Many thanks to JonathanCheyer, CraigLatta, and KaliyaHamlin for coming to the HyperScope sprint this past weekend, and special thanks to ChristinaEngelbart for hosting. Also thanks to ThomCherryhomes and others who hung out with us on IRC. The notes from the day are up on the Wiki, and I put up some pictures as well.    (MEL)

http://farm2.static.flickr.com/1134/681861752_857ef74d28_m.jpg    (MEM)

The big news, though, is that Brad, Jonathan, and I wrote a cool hack called purple-include, based on MarkNottingham's most excellent hinclude. It lets you transclude granular chunks of content from any web site by using an img-like tag. Check out the examples. I think this will go a long way in making TransClusions more common on the Web.    (MEN)

You address granular content either by using a fragment identifier that the document author provides (such as a PurpleNumber) or by using an XPath expression. Thanks to TonyChang for his cool interactive XPath tester.    (MEO)

The planned next step is to create a Firefox plugin that adds a "Transclude" option when you right click inside of a browser text widget.
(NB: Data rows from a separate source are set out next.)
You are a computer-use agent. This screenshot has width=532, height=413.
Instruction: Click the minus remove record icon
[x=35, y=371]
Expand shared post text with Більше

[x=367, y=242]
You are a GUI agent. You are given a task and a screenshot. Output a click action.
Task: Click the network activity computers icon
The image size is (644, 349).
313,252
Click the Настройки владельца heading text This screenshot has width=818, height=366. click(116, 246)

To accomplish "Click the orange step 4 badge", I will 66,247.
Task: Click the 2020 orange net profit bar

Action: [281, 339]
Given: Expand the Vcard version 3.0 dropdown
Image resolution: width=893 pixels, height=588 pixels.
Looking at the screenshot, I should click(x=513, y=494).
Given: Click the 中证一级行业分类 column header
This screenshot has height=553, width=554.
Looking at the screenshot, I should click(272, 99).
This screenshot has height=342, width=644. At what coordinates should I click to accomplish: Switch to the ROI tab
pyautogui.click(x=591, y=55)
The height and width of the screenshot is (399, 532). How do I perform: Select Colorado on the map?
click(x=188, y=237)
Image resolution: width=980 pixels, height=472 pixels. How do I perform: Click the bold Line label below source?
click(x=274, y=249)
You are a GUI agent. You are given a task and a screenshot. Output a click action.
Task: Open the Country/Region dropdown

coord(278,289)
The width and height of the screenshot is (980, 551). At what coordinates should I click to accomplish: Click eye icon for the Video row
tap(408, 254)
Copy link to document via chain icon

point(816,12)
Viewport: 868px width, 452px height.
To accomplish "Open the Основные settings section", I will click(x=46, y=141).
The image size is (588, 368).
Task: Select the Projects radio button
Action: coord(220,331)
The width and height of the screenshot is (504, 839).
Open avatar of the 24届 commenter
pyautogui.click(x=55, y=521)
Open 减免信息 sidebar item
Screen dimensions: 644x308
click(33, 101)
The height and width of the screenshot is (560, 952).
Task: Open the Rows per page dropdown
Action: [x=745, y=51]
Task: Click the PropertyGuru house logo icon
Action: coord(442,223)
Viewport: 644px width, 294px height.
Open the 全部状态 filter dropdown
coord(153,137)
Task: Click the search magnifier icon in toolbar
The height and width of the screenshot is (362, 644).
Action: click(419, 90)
This will allow you to transclude copied content, rather than paste it. Don't know whether any of us will get to this soon, so we encourage the lazy web and all you Firefox hackers to beat us to the punch.    (MEP)

This was my first non-trivial foray into JavaScript, and I was disturbed by what I saw. The language itself is not horrible, although its object system makes Perl 5 look like SmallTalk. What's shameful is its API support. We had to use a very ugly, although apparently common hack to get a DOM of external web pages. This is pure silliness. The browser is already doing the hard work of parsing broken HTML and XML and turning it into a DOM. Why not easily expose that functionality to the developer?    (MEQ)

As Brad dryly noted, "Welcome to my world."    (MER)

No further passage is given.